Margaret, thank you for this beautiful post. I haven’t had any kind of shepherd’s pie since my meat-eating days, when my family and I would make it the next day out of Thanksgiving leftovers – layering turkey, stuffing, mashed potatoes and gravy. Long time ago…This lovely lentil dish sounds as hearty and satisfying and made to order for my almost vegan soul. And you know what I like as much? The colors. Aren’t sweet potatoes gorgeous?
Oh my, how did you know that I bought 3 bags of Lentils just this week? You are right, Lentils and January are go-togethers….
Another great soup…Gypsy soup with the addition of red quinoi..muy healthy. It was from Mollie Katzen, Moosewood.
Added the quinoi because Dr. Oz today siad it was good and I happened to have a box in my cupboard.
Sounds good, Alice, thank you! I don’t know about Gypsy Soup but I will look it up!
There is also a version of Gypsy Stew (with full credit to Katzen) in Jane Brody’s Good Food cookbook
You are right, Lentils and January are go-togethers. Indeed in Winters it is go to option. Thank you for the food inspiration!
Yummy! Lentils are the best!
This looks so yummy. I use lentils in Mjeddrah – lentils and brown rice cooked with onion and then smothered in chopped salad, EVO, and balsamic vinegar. Not exactly traditional but delish nonetheless. But that’s a spring dish and this looks so very middle of the winter cold-and-windy day.
Made it! Devoured it! Loved it! Thanks Margaret and love your new website site design!
Margaret, thank you so much for the kind words! I’m so glad you enjoyed the recipe — you’re right, January has lentils written all over it. Now that the nausea has abated and I’m eating normally again (hooray!), this is definitely a dish I’ve been craving.
I am so happy to hear from you, Anjali. I am a giant fan, and hope that our paths will cross before too long in an even bigger way. This recipe is outstanding, and the work you do for theKitchn is, too — Sara-Kate is an old friend, BTW. So glad you feel better!

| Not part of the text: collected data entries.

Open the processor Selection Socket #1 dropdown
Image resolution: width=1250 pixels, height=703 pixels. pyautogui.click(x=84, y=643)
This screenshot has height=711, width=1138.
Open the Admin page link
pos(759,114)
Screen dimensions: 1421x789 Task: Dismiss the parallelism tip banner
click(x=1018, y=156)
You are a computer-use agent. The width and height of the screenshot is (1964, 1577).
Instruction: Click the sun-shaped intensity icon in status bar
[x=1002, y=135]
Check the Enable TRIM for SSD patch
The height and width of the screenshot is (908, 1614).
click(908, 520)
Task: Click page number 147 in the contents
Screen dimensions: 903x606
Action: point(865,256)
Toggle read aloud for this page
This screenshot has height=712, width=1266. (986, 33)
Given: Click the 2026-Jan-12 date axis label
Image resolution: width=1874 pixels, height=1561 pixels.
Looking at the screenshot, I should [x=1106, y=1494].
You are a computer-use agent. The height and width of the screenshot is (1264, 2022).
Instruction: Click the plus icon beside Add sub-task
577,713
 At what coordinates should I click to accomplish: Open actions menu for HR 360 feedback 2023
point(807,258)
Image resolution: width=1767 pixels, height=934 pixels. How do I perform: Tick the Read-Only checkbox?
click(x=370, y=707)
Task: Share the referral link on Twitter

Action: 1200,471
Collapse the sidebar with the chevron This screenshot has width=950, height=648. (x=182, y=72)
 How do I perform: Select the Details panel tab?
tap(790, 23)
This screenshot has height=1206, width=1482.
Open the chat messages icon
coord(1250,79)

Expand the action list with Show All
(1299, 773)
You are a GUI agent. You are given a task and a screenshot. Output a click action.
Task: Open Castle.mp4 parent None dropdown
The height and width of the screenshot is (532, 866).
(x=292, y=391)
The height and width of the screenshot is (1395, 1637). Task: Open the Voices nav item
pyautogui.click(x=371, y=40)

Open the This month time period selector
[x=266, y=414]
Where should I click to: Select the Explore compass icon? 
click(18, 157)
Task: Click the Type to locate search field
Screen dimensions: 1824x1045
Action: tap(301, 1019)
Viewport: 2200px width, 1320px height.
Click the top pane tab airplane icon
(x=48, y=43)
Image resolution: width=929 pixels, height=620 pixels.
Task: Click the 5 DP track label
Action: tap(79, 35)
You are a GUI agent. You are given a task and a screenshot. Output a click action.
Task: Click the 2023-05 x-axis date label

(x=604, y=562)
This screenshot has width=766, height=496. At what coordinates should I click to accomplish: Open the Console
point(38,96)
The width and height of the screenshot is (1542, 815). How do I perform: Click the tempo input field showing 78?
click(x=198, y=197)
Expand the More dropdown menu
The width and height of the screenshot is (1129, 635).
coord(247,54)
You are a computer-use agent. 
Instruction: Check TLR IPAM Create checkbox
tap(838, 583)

Dear Zip: That sounds “delish” as you say to me, too. Thank you for saying hello today, and for the combination to try next time!
Yum! I love the idea of adding steel-cut oats.
Red Lentil Soup
Use a large stockpot
2 pounds red lentils organic
3 large onions chopped
8 stalks celery chopped
10 carrots chopped
8 cloves of garlic peeled & sliced 1/4 inch
2 28 oz cans Muir Glen diced tomatoes fire roasted
2 Bay leaf
Crushed red pepper
Dried Oregano or Italian seasoning
1 lemon juiced
7 quarts Ozarka spring water
( 2 x 101 oz jugs)
In a large stock pot add olive oil onions & red pepper flakes
Season well with salt & pepper. Stir.
Turn heat to medium low and place a sheet of parchment over Veggies to “sweat” .
Add carrots, celery and garlic and season with salt, pepper and oregano or Italian seasoning
Add bay leaves.
Stir. Cover with parchment.
Sweat for 45 minutes until softened.
Add the lentils and a little more olive oil. Stir and cook for 1 minute.
Add diced tomatoes
Add Spring water
Stir and set heat to medium.
When bubbling reduce heat slightly.
Simmer for about 90 minutes.
REMOVE bay leaves
Blend soup with a hand held immersion blender.
Add juice of 1 lemon
Adjust seasoning & enjoy
Cool and refrigerate for 1 day to allow flavors to come together.
Package in single or double servings & freeze. (Quart ziploc bags work well)
To serve add desired contents to a sauce pan. Add 1/2 cup of bottled water and heat on medium low.
Once thawed adjust heat to medium, heat through and serve.